8. In the, mean time, the Parliament emended the Motor Vehicles Act by Act No. 47 of 1978 by introducing amendment in Section 47. By this amendment, the Parliament provided a scheme of preference. By inserting Sub-sections (1), (1A) to (1H) in Section 47, the parliament has provided in the matter of grant of stage carriage permits reservation of certain percentage for the Scheduled Castes and Scheduled Tribes.
9. On Jan. 10, 1981, the State Government issued the notification, which has been impugned by means of the present writ petition. The Notification has already been quoted by us above. By this notification, the State Government has provided in public interest for the liberal grant of stage carriage permits (except in respect of routes or areas for which schemes have been published under Section 68-C of the Motor Vehicles Act, 1939) to all eligible applicants. Consequent upon the issuance of the said notification, another notification was issued laying down the procedure while considering the applications for stage carriage permits by the State Transport Authority or the Regional Transport Authority, on 23rd Jan. 1981-It has been said in this notification that the aforesaid Authorities shall have regard only to matters referred to in Clauses (a), (b), (d) and (f) of Sub-section (1) of Section 47 of the said Act and shall also take into consideration the representations made by any local authority or police authority within whose jurisdiction any part of the proposed route or area lies. The notification further provides that there shall be deemed to have been made sufficient compliance of the provisions of Section 57 of the said Act, if it intimates the particulars of the applications to such local and police authorities for making representations.
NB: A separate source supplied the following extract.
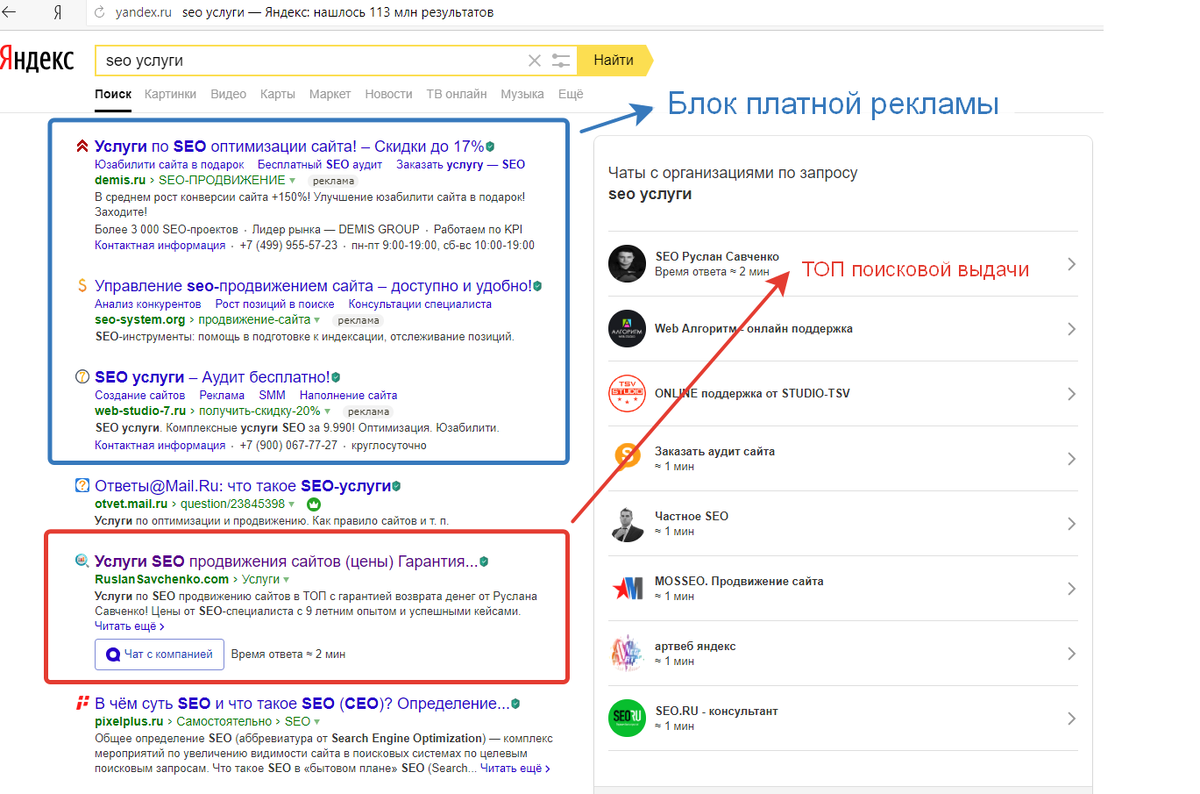Expand the chat with SEO Руслан Савченко
This screenshot has width=1200, height=794.
click(x=1071, y=263)
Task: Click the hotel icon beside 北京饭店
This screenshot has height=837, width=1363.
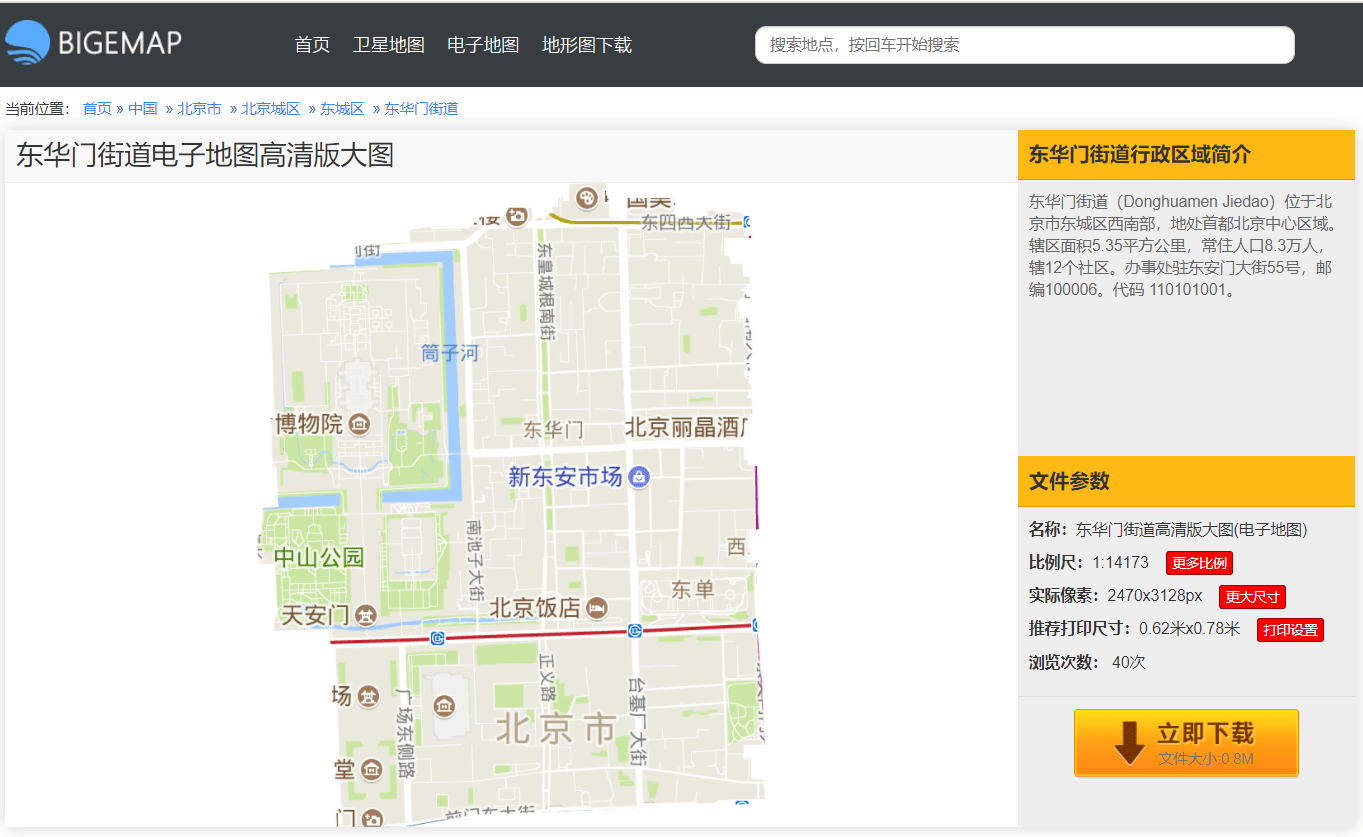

10. Challenging the validity of the notification dated 10th Jan. 1931 Sri Shanti Bhushan, Counsel appearing for the petitioner, urged.
(1) that the impugned notification dated 10th Jan. 1981, was in conflict with the provisions of Section 47 of the Motor Vehicles Act. 1939, as inserted by Parliament by Act No. 47 of 1978.
(2) that the notification dated 10th Jan. 1981, being against the mandatory provisions of Section 43A as well as Section 57, is ultra vires the Act and, therefore invalid.
(3) that the notification dated 10th Jan. 1981, runs counter to the provisions of Section 43-A (2) of the Act and is ultra vires, and
(4) that the notification dated 10th Jan. 1981, is beyond the purview of Section 43-A of the Act.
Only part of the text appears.